Records of locating words and elements
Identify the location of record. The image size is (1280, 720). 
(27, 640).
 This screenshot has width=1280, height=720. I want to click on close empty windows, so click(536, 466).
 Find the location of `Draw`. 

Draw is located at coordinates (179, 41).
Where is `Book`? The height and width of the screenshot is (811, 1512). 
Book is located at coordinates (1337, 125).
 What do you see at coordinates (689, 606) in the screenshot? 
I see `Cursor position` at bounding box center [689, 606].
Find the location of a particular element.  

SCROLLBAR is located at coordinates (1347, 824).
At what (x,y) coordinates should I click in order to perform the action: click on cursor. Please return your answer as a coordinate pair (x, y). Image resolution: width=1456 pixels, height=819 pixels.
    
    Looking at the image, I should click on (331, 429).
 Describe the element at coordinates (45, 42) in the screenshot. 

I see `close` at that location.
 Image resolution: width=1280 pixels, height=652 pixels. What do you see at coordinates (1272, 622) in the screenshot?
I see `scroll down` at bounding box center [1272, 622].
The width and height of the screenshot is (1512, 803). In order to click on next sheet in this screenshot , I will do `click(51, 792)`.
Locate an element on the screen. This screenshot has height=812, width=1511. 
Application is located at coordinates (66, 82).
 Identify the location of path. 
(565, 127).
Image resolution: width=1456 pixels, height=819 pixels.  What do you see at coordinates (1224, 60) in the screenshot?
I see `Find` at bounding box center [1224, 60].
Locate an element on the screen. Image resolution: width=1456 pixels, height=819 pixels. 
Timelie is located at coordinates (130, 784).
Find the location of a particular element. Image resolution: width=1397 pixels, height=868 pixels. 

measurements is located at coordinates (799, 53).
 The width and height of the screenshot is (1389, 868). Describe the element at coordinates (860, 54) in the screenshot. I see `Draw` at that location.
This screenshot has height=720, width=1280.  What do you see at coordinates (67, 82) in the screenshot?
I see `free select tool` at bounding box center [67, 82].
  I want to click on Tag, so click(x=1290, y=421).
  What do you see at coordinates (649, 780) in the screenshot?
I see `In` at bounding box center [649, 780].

### Set problem
Rewrite all of the lines above, changing "Find the location" to "Give the location" wherever it appears and leaving everything else unchanged.

### Result of this exercise
Identify the location of record. The image size is (1280, 720). 
(27, 640).
 This screenshot has width=1280, height=720. I want to click on close empty windows, so click(536, 466).
 Give the location of `Draw`. 

Draw is located at coordinates (179, 41).
Where is `Book`? The height and width of the screenshot is (811, 1512). 
Book is located at coordinates (1337, 125).
 What do you see at coordinates (689, 606) in the screenshot? 
I see `Cursor position` at bounding box center [689, 606].
Give the location of a particular element.  

SCROLLBAR is located at coordinates (1347, 824).
At what (x,y) coordinates should I click in order to perform the action: click on cursor. Please return your answer as a coordinate pair (x, y). Image resolution: width=1456 pixels, height=819 pixels.
    
    Looking at the image, I should click on (331, 429).
 Describe the element at coordinates (45, 42) in the screenshot. 

I see `close` at that location.
 Image resolution: width=1280 pixels, height=652 pixels. What do you see at coordinates (1272, 622) in the screenshot?
I see `scroll down` at bounding box center [1272, 622].
The width and height of the screenshot is (1512, 803). In order to click on next sheet in this screenshot , I will do `click(51, 792)`.
Locate an element on the screen. This screenshot has height=812, width=1511. 
Application is located at coordinates (66, 82).
 Identify the location of path. 
(565, 127).
Image resolution: width=1456 pixels, height=819 pixels.  What do you see at coordinates (1224, 60) in the screenshot?
I see `Find` at bounding box center [1224, 60].
Locate an element on the screen. Image resolution: width=1456 pixels, height=819 pixels. 
Timelie is located at coordinates (130, 784).
Give the location of a particular element. Image resolution: width=1397 pixels, height=868 pixels. 

measurements is located at coordinates (799, 53).
 The width and height of the screenshot is (1389, 868). Describe the element at coordinates (860, 54) in the screenshot. I see `Draw` at that location.
This screenshot has height=720, width=1280.  What do you see at coordinates (67, 82) in the screenshot?
I see `free select tool` at bounding box center [67, 82].
  I want to click on Tag, so click(x=1290, y=421).
  What do you see at coordinates (649, 780) in the screenshot?
I see `In` at bounding box center [649, 780].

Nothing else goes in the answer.